Insegurança no transporte impacta custos de indústrias brasileiras

Uma pesquisa realizada pela CNI (Confederação Nacional da Indústria) aponta que 62% das indústrias no Brasil têm enfrentado um aumento nos custos finais em função dos investimentos necessários para garantir a segurança no transporte de cargas. Esse cenário é agravado pelo fato de que duas a cada dez indústrias já foram vítimas de roubo ou furto de cargas rodoviárias.

O levantamento revela que 81% das indústrias reconhecem que a insegurança patrimonial é um fator que contribui significativamente para o chamado Custo Brasil.

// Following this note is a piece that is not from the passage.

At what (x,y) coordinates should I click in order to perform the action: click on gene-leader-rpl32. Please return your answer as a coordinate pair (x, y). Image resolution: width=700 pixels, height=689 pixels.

Além disso, 45% das empresas afirmam que os investimentos em segurança elevam o custo final de seus produtos, refletindo o impacto direto da criminalidade no setor.

Entre as indústrias que relataram ter sofrido com roubos ou furtos nos últimos cinco anos, 68% indicam que essas ocorrências ocorreram em rodovias. Os itens mais frequentemente alvo de roubo incluem fios e cabos, que representam 60% das ocorrências, seguidos por ferramentas (31%) e máquinas e equipamentos de produção (23%).

A pesquisa também destaca a percepção dos empresários sobre as medidas de segurança. A maioria dos entrevistados (54%) acredita ser necessário aumentar o policiamento em áreas industriais como uma prioridade governamental. Por outro lado, apenas 4% dos participantes consideram que houve alguma melhoria no cenário de segurança nos últimos cinco anos.

No que diz respeito à segurança cibernética, as empresas têm enfrentado desafios como vazamentos de dados e ataques de ransomware. Esse problema resultou em perdas financeiras diretas para 30% dos entrevistados, que relataram ter sofrido com fraudes ou com o pagamento de resgates para recuperação de dados.

Para mitigar os riscos de segurança cibernética, os empresários têm adotado diversas medidas. Entre elas, 75% realizam backups regulares dos dados, 67% investem em softwares de segurança, 45% implementam políticas de acesso e senhas robustas, 38% promovem treinamentos para seus funcionários e 34% contratam equipes especializadas em cibersegurança, seja interna ou externamente.